Nicht nur Fachkräftemangel, Rezession und Inflation setzen KMU unter Druck, sondern auch zunehmende Bürokratie. Nun kommen die ESG-Regularien hinzu – und damit noch mehr Verwaltungsaufwand. Künftig haben KMU demnach über ihre nachhaltigen Bemühungen Bericht zu erstatten. Dass damit Mehraufwand und Finanzierungsfragen verbunden sind, ist offensichtlich. Um trotz des Drucks erfolgreich zu bleiben, müssen diese geklärt werden. Eine mögliche Antwort: Factoring.
Die Themen Environmental, Social und Governance, kurz ESG, bilden die Basis unternehmerischer Nachhaltigkeit. Nach EU-Vorgaben sollen Betriebe entsprechend sozial, ökologisch und in der Unternehmensführung verantwortungsvoll handeln – und künftig auch darüber berichten. Für Mittelständler bedeutet das einen erheblichen Mehraufwand: Die notwendigen Berichtsstrukturen müssen oft noch aufgebaut werden. Zwar sind größere Mittelständler erst ab 2025 und kapitalmarktorientierte KMU mit über zehn Mitarbeitern ab 2026 zur Berichterstattung verpflichtet. Jedoch sind viele Betriebe längst mittelbar von den Regularien betroffen: Als Zulieferer großer, bereits berichtspflichtiger Unternehmen und Konzerne müssen sie diesen schon heute entsprechende Informationen liefern. Gerade für KMU mit geringen finanziellen und personellen Kapazitäten kann bereits diese indirekte Betroffenheit von den Regularien belastend sein.

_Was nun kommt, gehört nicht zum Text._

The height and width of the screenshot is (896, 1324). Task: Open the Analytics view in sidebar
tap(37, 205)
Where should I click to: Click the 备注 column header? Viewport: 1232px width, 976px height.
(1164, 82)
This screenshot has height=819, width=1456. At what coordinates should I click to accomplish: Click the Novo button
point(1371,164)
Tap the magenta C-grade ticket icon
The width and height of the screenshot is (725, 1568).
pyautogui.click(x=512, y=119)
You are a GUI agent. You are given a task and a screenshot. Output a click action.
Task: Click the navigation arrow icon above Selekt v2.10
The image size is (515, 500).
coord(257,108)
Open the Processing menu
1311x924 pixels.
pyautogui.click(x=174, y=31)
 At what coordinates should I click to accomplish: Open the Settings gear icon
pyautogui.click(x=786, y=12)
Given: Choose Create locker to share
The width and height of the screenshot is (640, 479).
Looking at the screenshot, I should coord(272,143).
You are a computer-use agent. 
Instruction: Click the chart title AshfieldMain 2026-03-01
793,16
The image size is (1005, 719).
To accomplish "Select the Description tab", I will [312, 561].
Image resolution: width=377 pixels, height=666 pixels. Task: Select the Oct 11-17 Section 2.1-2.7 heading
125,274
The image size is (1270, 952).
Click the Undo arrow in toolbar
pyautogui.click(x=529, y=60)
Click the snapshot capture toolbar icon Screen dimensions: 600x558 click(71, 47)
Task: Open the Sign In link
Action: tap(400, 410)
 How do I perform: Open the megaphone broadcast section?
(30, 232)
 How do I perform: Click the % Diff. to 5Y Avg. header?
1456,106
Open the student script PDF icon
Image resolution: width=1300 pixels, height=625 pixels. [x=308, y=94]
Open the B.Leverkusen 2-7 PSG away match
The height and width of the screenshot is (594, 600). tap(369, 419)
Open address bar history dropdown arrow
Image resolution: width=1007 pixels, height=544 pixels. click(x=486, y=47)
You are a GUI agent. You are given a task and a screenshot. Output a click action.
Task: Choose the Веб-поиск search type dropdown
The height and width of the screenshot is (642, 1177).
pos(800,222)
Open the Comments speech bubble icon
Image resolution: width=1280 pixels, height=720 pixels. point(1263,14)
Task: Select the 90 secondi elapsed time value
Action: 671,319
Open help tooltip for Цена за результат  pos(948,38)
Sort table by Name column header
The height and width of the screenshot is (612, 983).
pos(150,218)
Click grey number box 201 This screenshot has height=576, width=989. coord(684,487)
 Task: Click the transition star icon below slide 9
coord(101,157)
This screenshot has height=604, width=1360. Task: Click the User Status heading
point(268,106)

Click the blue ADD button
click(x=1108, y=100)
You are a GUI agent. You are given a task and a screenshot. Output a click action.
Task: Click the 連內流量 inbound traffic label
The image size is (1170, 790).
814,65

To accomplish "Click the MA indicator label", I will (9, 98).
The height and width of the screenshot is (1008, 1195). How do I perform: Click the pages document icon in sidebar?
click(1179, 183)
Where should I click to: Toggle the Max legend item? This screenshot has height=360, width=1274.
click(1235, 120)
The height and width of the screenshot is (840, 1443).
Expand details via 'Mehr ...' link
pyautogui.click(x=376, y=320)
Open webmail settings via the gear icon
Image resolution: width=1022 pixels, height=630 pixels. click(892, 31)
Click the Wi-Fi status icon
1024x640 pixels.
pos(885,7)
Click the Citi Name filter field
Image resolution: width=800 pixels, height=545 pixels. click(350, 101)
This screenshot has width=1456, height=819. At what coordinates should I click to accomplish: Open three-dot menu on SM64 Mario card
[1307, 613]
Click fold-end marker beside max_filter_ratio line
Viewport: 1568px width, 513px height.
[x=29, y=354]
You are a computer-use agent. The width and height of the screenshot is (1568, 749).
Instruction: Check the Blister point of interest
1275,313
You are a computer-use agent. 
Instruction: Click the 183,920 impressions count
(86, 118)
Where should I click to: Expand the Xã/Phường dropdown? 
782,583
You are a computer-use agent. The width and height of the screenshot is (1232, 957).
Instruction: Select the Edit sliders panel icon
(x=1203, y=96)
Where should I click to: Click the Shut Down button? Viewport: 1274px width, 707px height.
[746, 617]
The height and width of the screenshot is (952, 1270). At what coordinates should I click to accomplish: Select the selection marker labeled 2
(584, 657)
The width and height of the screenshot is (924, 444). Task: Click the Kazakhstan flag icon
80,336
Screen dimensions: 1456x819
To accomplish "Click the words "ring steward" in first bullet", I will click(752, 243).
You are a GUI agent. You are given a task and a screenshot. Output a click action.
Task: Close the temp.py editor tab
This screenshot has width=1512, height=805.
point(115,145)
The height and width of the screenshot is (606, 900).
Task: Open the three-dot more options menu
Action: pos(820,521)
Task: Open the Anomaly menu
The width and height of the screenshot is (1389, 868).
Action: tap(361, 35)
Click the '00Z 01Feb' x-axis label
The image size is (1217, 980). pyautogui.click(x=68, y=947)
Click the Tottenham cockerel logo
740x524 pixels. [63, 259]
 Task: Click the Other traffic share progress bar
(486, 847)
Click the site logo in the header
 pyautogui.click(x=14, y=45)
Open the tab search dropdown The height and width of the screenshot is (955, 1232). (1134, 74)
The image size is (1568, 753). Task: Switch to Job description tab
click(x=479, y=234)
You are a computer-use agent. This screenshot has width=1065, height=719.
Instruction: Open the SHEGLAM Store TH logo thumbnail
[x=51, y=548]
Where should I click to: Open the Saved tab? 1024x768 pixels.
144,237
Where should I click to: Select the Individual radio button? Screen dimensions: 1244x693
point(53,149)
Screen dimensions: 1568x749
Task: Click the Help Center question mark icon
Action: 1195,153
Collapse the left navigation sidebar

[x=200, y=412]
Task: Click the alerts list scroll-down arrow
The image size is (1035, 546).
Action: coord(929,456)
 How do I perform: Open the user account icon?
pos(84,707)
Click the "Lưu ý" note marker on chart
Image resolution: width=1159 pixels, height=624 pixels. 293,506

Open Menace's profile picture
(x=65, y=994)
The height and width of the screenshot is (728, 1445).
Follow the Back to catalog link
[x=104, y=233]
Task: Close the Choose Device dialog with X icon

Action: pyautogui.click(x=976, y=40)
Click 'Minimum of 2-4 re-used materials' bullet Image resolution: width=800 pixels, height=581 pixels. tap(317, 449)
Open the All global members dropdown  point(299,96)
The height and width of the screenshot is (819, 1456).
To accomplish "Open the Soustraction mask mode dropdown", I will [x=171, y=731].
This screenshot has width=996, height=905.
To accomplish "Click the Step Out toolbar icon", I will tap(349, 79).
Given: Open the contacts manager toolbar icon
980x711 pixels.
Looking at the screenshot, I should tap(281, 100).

Finanzierung über Banken immer schwieriger
Für die Infrastruktur zur Erhebung und Aufbereitung der Daten in den Unternehmen sind Investitionen etwa in Software und Personal erforderlich. Neben dem administrativen Aufwand drohen KMU hier auch Schwierigkeiten bei der Finanzierung. Sowohl die ESG-Maßnahmen selbst als auch der Aufbau der Strukturen für Nachhaltigkeitsberichterstattung sind zu finanzieren. Viele wenden sich hier an Banken. Aber auch die sind von den Regularien betroffen.
Banken müssen:
- Bei der Kreditvergabe zunehmend Informationen über Nachhaltigkeitsbemühungen anfordern. KMU müssen teils bereits heute Daten liefern, obwohl die dafür notwendigen Strukturen fehlen. Deren Aufbau soll oft erst durch die angefragten Kredite finanziert werden.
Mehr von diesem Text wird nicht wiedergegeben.